Minister Adam Niedzielski - „Szpitalny Oddział Ratunkowy musi być nie tylko sprawnie zarządzany, ale perfekcyjnie urządzony i wyposażony.” Takich oddziałów jest łącznie 242 w całej Polsce. Problem w tym, że kryteria w konkursie wyraźnie napisano pod SOR-y w mniejszych ośrodkach. W konkursie liczy się udział wizyt w SOR w 2021 r. pacjentów pochodzących spoza powiatu, w którym zlokalizowany jest oddział. W przypadku dużych miast nawet dwie trzecie pacjentów trafiających na SOR-y stanowią ich mieszkańcy. By zilustrować skalę problemu z kryterium, w Warszawie na 12 SOR-ów tylko dwa – bielański i praski – mają szansę zdobyć wymaganą w konkursie liczbę punktów i otrzymać dofinansowanie na modernizację lub doposażenie, bo one przyjmują w dużej mierze pacjentów spoza Warszawy.
Kolejny warunek dający punkty to oczekiwanie by co najmniej 15,5 proc. pacjentów było przywożonych na SOR przez pogotowie. Przewidziano za to 200 pkt. W większych miejscowości pacjenci są dowożeni własnymi samochodami lub dostają się na SOR komunikacją publiczną. Karetki wzywają częściej mieszkańcy wsi i małych miejscowości. Warunek ten jest wyraźnie dyskryminujący.

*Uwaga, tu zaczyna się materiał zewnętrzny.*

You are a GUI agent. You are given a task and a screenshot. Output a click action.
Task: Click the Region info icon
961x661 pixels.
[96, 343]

Wiele kontrowersji wzbudza także warunek dotyczący gęstości zaludnienia powiatu. Bo za to, że SOR mieści się w powiecie, w którym gęstość zaludnienia jest mniejsza niż 805 mieszkańców na km kw., jest aż 430 pkt. Wystarczy, że szpital spełni tylko ten ostatni warunek i otrzyma pieniądze, bo minimum konkursowe wynosi 350 pkt. Im więcej punktów, tym większe szanse na pieniądze z Funduszu Medycznego. Ale przy tak sformułowanych kryteriach szanse na dofinansowanie tracą prawie wszystkie SOR-y w dużych miastach, obciążone znacznie bardziej niż SOR-y w mniejszych miejscowościach.

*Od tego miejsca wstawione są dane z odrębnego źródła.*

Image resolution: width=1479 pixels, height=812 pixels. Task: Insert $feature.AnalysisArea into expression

Związek Miast Polskich oraz Unia Metropolii Polskich im. Pawła Adamowicza apelują o anulowanie konkursu, który ma zakończyć się 31 marca i ustalenie nowych i sprawiedliwych kryteriów. Ich zdaniem obecny konkurs faworyzuje SOR-y zlokalizowane w mniejszych miejscowościach i wyklucza z ubiegania się o pieniądze tych najbardziej obciążonych, z największych miast. „Nie godzimy się na takie rozwiązanie.” podkreśla Marek Wójcik ze Związku Miast Polskich.